Task description:
Reproduce each of the following records line for line, altering nothing.

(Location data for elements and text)
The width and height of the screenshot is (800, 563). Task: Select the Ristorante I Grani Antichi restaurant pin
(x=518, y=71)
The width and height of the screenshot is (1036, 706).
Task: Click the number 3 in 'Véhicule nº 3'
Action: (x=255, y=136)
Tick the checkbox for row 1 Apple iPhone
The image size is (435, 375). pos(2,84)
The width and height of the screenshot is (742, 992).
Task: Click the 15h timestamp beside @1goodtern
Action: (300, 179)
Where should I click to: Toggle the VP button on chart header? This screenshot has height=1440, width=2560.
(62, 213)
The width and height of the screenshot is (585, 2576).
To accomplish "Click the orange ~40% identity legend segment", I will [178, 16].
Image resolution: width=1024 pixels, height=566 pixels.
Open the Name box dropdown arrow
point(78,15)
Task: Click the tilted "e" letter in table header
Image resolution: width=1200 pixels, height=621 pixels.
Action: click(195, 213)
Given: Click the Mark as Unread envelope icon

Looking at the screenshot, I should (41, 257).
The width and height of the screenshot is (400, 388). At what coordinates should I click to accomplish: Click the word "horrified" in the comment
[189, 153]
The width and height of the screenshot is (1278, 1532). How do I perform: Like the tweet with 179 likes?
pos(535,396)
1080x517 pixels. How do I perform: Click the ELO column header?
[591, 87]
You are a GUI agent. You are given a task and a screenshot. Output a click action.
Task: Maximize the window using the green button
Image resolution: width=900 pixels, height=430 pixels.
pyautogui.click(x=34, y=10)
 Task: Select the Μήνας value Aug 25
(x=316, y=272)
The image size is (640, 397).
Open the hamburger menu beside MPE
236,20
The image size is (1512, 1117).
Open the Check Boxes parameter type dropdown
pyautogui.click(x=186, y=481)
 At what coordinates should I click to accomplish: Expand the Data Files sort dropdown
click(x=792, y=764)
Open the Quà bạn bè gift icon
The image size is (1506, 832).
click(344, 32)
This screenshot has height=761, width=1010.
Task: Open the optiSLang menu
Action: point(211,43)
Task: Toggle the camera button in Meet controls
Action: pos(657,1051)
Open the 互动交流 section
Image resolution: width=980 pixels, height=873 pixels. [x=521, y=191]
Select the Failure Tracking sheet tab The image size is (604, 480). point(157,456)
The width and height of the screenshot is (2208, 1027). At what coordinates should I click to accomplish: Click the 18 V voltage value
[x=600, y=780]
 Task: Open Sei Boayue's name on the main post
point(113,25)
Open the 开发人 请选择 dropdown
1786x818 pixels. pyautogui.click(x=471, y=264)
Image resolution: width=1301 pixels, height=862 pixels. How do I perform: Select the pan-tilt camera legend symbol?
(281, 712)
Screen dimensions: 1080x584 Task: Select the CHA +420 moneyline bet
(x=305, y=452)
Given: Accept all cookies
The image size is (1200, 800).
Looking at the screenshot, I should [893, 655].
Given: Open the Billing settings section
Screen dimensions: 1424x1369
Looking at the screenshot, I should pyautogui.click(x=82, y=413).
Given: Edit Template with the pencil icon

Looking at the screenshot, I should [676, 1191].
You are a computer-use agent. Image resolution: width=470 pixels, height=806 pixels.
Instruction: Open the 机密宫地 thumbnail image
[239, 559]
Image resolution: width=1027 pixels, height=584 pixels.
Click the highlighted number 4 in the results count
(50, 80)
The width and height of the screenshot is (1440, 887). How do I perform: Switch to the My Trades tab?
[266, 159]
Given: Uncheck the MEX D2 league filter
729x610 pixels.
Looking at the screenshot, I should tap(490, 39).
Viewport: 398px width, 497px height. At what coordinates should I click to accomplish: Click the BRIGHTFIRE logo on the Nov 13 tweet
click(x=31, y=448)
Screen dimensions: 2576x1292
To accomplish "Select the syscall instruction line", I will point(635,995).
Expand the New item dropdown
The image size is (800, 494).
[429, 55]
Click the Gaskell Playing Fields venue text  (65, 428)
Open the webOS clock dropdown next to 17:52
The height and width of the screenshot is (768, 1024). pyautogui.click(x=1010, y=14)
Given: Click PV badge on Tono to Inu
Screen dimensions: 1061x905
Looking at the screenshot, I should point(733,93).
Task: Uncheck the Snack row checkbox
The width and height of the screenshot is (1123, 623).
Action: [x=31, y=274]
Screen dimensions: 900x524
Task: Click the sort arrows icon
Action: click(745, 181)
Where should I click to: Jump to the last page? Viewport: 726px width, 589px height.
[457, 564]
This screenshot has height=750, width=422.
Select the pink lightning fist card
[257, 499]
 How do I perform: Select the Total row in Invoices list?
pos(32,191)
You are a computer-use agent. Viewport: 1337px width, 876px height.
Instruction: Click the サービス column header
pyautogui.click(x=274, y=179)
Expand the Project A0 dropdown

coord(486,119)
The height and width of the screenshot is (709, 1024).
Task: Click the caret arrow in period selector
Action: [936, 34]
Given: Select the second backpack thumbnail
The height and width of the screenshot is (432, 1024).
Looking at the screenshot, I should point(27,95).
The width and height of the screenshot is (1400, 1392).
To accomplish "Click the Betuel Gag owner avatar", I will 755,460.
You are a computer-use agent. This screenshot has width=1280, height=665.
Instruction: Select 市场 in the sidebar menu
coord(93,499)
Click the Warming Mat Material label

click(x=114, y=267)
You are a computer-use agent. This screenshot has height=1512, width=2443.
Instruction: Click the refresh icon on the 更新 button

Result of this exercise:
The width and height of the screenshot is (800, 563). Task: Select the Ristorante I Grani Antichi restaurant pin
(x=518, y=71)
The width and height of the screenshot is (1036, 706).
Task: Click the number 3 in 'Véhicule nº 3'
Action: (x=255, y=136)
Tick the checkbox for row 1 Apple iPhone
The image size is (435, 375). pos(2,84)
The width and height of the screenshot is (742, 992).
Task: Click the 15h timestamp beside @1goodtern
Action: (300, 179)
Where should I click to: Toggle the VP button on chart header? This screenshot has height=1440, width=2560.
(62, 213)
The width and height of the screenshot is (585, 2576).
To accomplish "Click the orange ~40% identity legend segment", I will [178, 16].
Image resolution: width=1024 pixels, height=566 pixels.
Open the Name box dropdown arrow
point(78,15)
Task: Click the tilted "e" letter in table header
Image resolution: width=1200 pixels, height=621 pixels.
Action: click(195, 213)
Given: Click the Mark as Unread envelope icon

Looking at the screenshot, I should (41, 257).
The width and height of the screenshot is (400, 388). At what coordinates should I click to accomplish: Click the word "horrified" in the comment
[189, 153]
The width and height of the screenshot is (1278, 1532). How do I perform: Like the tweet with 179 likes?
pos(535,396)
1080x517 pixels. How do I perform: Click the ELO column header?
[591, 87]
You are a GUI agent. You are given a task and a screenshot. Output a click action.
Task: Maximize the window using the green button
Image resolution: width=900 pixels, height=430 pixels.
pyautogui.click(x=34, y=10)
 Task: Select the Μήνας value Aug 25
(x=316, y=272)
The image size is (640, 397).
Open the hamburger menu beside MPE
236,20
The image size is (1512, 1117).
Open the Check Boxes parameter type dropdown
pyautogui.click(x=186, y=481)
 At what coordinates should I click to accomplish: Expand the Data Files sort dropdown
click(x=792, y=764)
Open the Quà bạn bè gift icon
The image size is (1506, 832).
click(344, 32)
This screenshot has height=761, width=1010.
Task: Open the optiSLang menu
Action: point(211,43)
Task: Toggle the camera button in Meet controls
Action: pos(657,1051)
Open the 互动交流 section
Image resolution: width=980 pixels, height=873 pixels. [x=521, y=191]
Select the Failure Tracking sheet tab The image size is (604, 480). point(157,456)
The width and height of the screenshot is (2208, 1027). At what coordinates should I click to accomplish: Click the 18 V voltage value
[x=600, y=780]
 Task: Open Sei Boayue's name on the main post
point(113,25)
Open the 开发人 请选择 dropdown
1786x818 pixels. pyautogui.click(x=471, y=264)
Image resolution: width=1301 pixels, height=862 pixels. How do I perform: Select the pan-tilt camera legend symbol?
(281, 712)
Screen dimensions: 1080x584 Task: Select the CHA +420 moneyline bet
(x=305, y=452)
Given: Accept all cookies
The image size is (1200, 800).
Looking at the screenshot, I should [893, 655].
Given: Open the Billing settings section
Screen dimensions: 1424x1369
Looking at the screenshot, I should pyautogui.click(x=82, y=413).
Given: Edit Template with the pencil icon

Looking at the screenshot, I should [676, 1191].
You are a computer-use agent. Image resolution: width=470 pixels, height=806 pixels.
Instruction: Open the 机密宫地 thumbnail image
[239, 559]
Image resolution: width=1027 pixels, height=584 pixels.
Click the highlighted number 4 in the results count
(50, 80)
The width and height of the screenshot is (1440, 887). How do I perform: Switch to the My Trades tab?
[266, 159]
Given: Uncheck the MEX D2 league filter
729x610 pixels.
Looking at the screenshot, I should tap(490, 39).
Viewport: 398px width, 497px height. At what coordinates should I click to accomplish: Click the BRIGHTFIRE logo on the Nov 13 tweet
click(x=31, y=448)
Screen dimensions: 2576x1292
To accomplish "Select the syscall instruction line", I will point(635,995).
Expand the New item dropdown
The image size is (800, 494).
[429, 55]
Click the Gaskell Playing Fields venue text  (65, 428)
Open the webOS clock dropdown next to 17:52
The height and width of the screenshot is (768, 1024). pyautogui.click(x=1010, y=14)
Given: Click PV badge on Tono to Inu
Screen dimensions: 1061x905
Looking at the screenshot, I should point(733,93).
Task: Uncheck the Snack row checkbox
The width and height of the screenshot is (1123, 623).
Action: [x=31, y=274]
Screen dimensions: 900x524
Task: Click the sort arrows icon
Action: click(745, 181)
Where should I click to: Jump to the last page? Viewport: 726px width, 589px height.
[457, 564]
This screenshot has height=750, width=422.
Select the pink lightning fist card
[257, 499]
 How do I perform: Select the Total row in Invoices list?
pos(32,191)
You are a computer-use agent. Viewport: 1337px width, 876px height.
Instruction: Click the サービス column header
pyautogui.click(x=274, y=179)
Expand the Project A0 dropdown

coord(486,119)
The height and width of the screenshot is (709, 1024).
Task: Click the caret arrow in period selector
Action: [936, 34]
Given: Select the second backpack thumbnail
The height and width of the screenshot is (432, 1024).
Looking at the screenshot, I should point(27,95).
The width and height of the screenshot is (1400, 1392).
To accomplish "Click the Betuel Gag owner avatar", I will 755,460.
You are a computer-use agent. This screenshot has width=1280, height=665.
Instruction: Select 市场 in the sidebar menu
coord(93,499)
Click the Warming Mat Material label

click(x=114, y=267)
You are a computer-use agent. This screenshot has height=1512, width=2443.
Instruction: Click the refresh icon on the 更新 button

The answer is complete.